# Great story about learning from an old machinist!



## MikeWi (Mar 26, 2014)

This is a blog story from a kid who got to learn from someone who worked for Thomas Edison.

http://blog.workhands.com/2014/03/25/edisons-soup/


----------



## drs23 (Mar 26, 2014)

Cool story, wish it was longer.


----------



## chuckorlando (Mar 26, 2014)

Yea I enjoyed it but it seemed to just end. You could almost see and smell the old shop. I happen to enjoy that burnt and fresh oil smell. It's like race fuel and rubber at the race track


----------



## Brain Coral (Mar 26, 2014)

Hat's off to the writer....  very well written story and just long enough to get you hooked, and just short enough to want for more... 

Brian


----------



## Farrviewsouth (Mar 26, 2014)

Thanks for posting thoroughly enjoyed the story

- - - Updated - - -

 Thanks for posting thoroughly enjoyed the story


----------



## Walltoddj (Mar 26, 2014)

Very good it was nice to read how others were treated. My first job as a machinist the owner post want ad that needed 5-8 years in the trade, we made a deal if he was not happy with me and my work I'd leave after two weeks. The Forman came to me after the first week to tell me your hired, I learned a lot in that job shop and have no regrets.

Todd


----------



## chips&more (Mar 26, 2014)

Nice short story!


----------



## JimDawson (Mar 26, 2014)

I really wish that I'd had the opportunity to apprentice in a shop somewhere, I could have learned a lot more much faster than doing it on my own.  Learning from a crusty old guy might have been kind of fun.  Today, I am that crusty old guy trying to pass my knowledge to the kids.


----------



## Terrywerm (Mar 26, 2014)

That, I must say, is one of the best stories I've read in quite some time. I loved the soup test! I have often 'tested' the new guys too, but not in the same way, just to see what they are made of. But I must admit that the 'soup test' is a one of a kind.


Kudos to the author!


----------



## mgalusha (Mar 26, 2014)

Great story. I was fortunate to spend a few months learning from an old crusty toolmaker when I was all of 17, he hated pretty much everyone in the shop but for whatever reason he decided I was OK. Chester I think his name was, I still think of him when setting up stuff in the mill on occasion. Wish I'd gotten to learn more from him but that was a summer job, my first making chips and I still had one more year of high school.


----------



## Clogs (Oct 23, 2014)

HI out there,
if it's not to late where can I find this story "learn from an old machinist" have tried as many ways to get it,  but I'm perhaps to dumb.......
1/2 way thru the loading I get a black and white picture of a machine shop then a blank screen...have tried googly but the same happens....

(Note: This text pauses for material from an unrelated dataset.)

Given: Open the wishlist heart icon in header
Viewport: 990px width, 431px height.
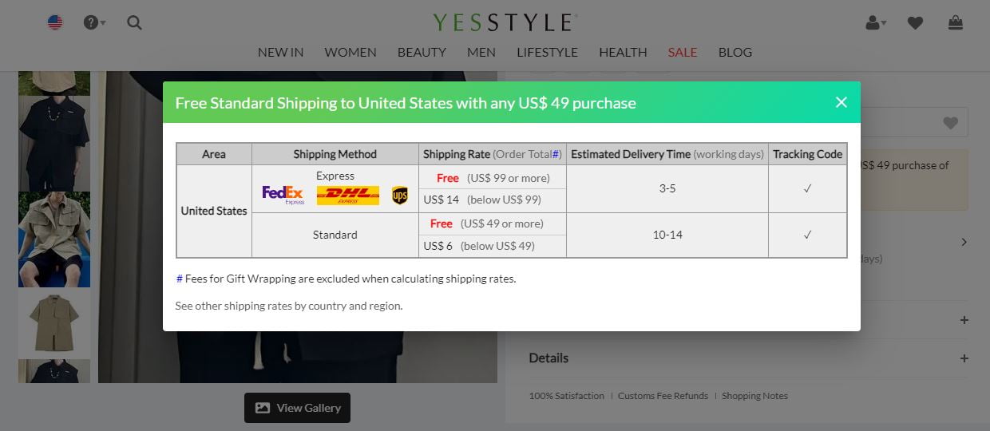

thanks 4 any help.......Clogs......


----------



## JimDawson (Oct 23, 2014)

This link seems to work for me.

http://blog.workhands.com/2014/03/25/edisons-soup/


----------



## Mark_f (Oct 23, 2014)

very good story. Reminds me of my first shop job. The shop owner asked me if I was a machinist. I said no, I'm a maintenance repairman. About then one of the master machinists came in and asked for a tap. He said he wanted one that was flat on the bottom instead of pointy (a bottom tap). As he left, I turned to the owner and said " yes, I am a machinist". I worked there for 10 more years and became a  journeyman and then a master machinist in the trade. And yes , now I am the crotchety old grump, 40 some odd years later that is trying to impart my skills on someone else. Problem is , no one seems to want to learn anymore. 

Mark


----------



## GK1918 (Oct 24, 2014)

Ya I guess all up old coots had an old goat for a mentor.  Mine was a gold  rim glassed  pointed V eyebrows unstitched greased up apron and always wore a stocken hat with a
ball on the top. His "brain box" had a million secrets in it.  He was a machine shop owner and foundry (quite big foundry) kind of attacted to the house.  His large wooden
machinist box had a crude mounted paddle lock.  He wouldnt let anybody know what secret was held in that draw. He in his 80's left the lock off one day, and me like a
curious cat could' nt resist the erge.   That was funny he was hiding cigaretts from the wife..?? locked up  Just about everything he did defied the handbook. So thats where
most of my uncanny posts and replies come from.  Just picture the Rudy Koup type machinist

sam


----------



## uncle harry (Oct 24, 2014)

GK1918 said:


> Ya I guess all up old coots had an old goat for a mentor.  Mine was a gold  rim glassed  pointed V eyebrows unstitched greased up apron and always wore a stocken hat with a
> ball on the top. His "brain box" had a million secrets in it.  He was a machine shop owner and foundry (quite big foundry) kind of attacted to the house.  His large wooden
> machinist box had a crude mounted paddle lock.  He wouldnt let anybody know what secret was held in that draw. He in his 80's left the lock off one day, and me like a
> curious cat could' nt resist the erge.   That was funny he was hiding cigaretts from the wife..?? locked up  Just about everything he did defied the handbook. So thats where
> ...




My Dad was the "old goat" who provided this old coot & my brothers with a fabricating & basic machining enviornment.  He was born in 1899 and raised on a dairy farm.  Cows weren't his life's dream so he headed off to Milwaukee where he gained a wide range of skills.  Unlike the Edison "mucker" described in the well written story, Dad would freely offer help to anyone who asked.  I learned to make nice short curly blue steel chips on his 18 1/2 swing LeBlond.  I feel very fortunate to have been influenced by his skills and insightful approach to teaching.


----------



## Hardly (Oct 24, 2014)

Very interesting story. I don't think that anyone who has worked for 30 + years or is retired can read that without thinking of fellow workers or mentors they knew from years gone by. It brings back a lot of memories.


----------



## Ianagos (Nov 6, 2014)

I liked the story but it bothers me that i haven't had a similar story im still looking for somebody to teach me. Eventually someone will come along.


----------



## tkitta (Nov 6, 2014)

Very nice story.

Given I don't have anyone to teach me by standing next to me all I have to relay on is pp on this board and Google search.


----------



## jumps4 (Nov 6, 2014)

I enjoyed that..
I was a mechanic for 37 years but the older guys were the same way. I asked a old mechanic how tight a bolt was supposed to be once and he replied, " half a turn before it breaks "
steve


----------



## rmack898 (Nov 7, 2014)

When I was 17 I worked with a guy just like Mel, 40 years later and I still appreciate the lessons I learned from the guy. I got my ass chewed big time for cleaning the coffee pot.


----------